Independente do grau de facilidade de aceitação que os pacientes demonstram, o tempo surgiu como ponto de suma importância para que o paciente se aceite melhor e acostume a conviver com sua nova condição. Assim, percebeu-se que de início o choque, a depressão, a tristeza e a negação, entre outros, eram sentimentos marcantes que o paciente manifestava. Após, transcorrido um tempo nota-se então a aceitação mais facilitada por uns e mais dificultada por outros.

Ao acontecer a doença, o indivíduo que tende a viver em homeostasia, sofre desequilíbrio e esta situação de crise exige que este reencontre seu equilíbrio. A doença geralmente é considerada uma situação ameaçadora e limitante, gera ansiedade e exige esforço para confrontá-la(8).

O apoio familiar ao paciente também se revelou como um aspecto fundamental para a recuperação e aceitação da enfermidade, pois quando a família está sempre presente o paciente apresenta sinais de melhora e superação.

O suporte social, especificamente o familiar, possibilita às pessoas, melhor enfrentarem os seus problemas, amenizando a dor e o sofrimento, diminuindo a ansiedade e a depressão, tornando-as mais estáveis emocionalmente(9).

A ajuda de um profissional especializado como o psicólogo às vezes torna-se necessária quando o paciente, mesmo após um tempo ainda apresenta dificuldades para aceitar e conviver com sua nova condição.

O enfermeiro reconhece que o trabalho em saúde é majoritariamente um trabalho coletivo, realizado por diversos profissionais de saúde. O psicólogo faz parte da equipe e, em uma perspectiva interdisciplinar, a complexidade dos problemas permite esta ação de cooperação e rompimento da visão fragmentada em saúde(10).

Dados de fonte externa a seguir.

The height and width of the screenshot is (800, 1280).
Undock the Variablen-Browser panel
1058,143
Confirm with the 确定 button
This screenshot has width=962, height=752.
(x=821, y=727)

Os pacientes que mais sofrem e negam sua realidade são os mais jovens e aqueles que foram acometidos por uma enfermidade que afeta intensamente a aparência.

Com risco de uma análise reducionista podemos inferir que os mais jovens estão construindo sua imagem corporal e que neste processo de construção os aspectos referentes as relações sociais são fundamentais pois "a nossa imagem corporal é a nossa totalidade como seres humanos"(11).

No tema, "trabalho em equipe", os depoimentos desvelam que prioritariamente o paciente precisa de atenção, carinho, respeito pelo seu momento e suas angústias. Estratégias de diálogo, orientação, tratamento com equidade, além de estímulo, encorajamento e incentivo ao auto-cuidado são utilizadas pela equipe de enfermagem a fim de que o paciente perceba e acredite na possibilidade de retomar a vida o mais próximo da normalidade possível dentro de suas limitações, inclusive de restabelecer uma vida independente dentro de sua condições.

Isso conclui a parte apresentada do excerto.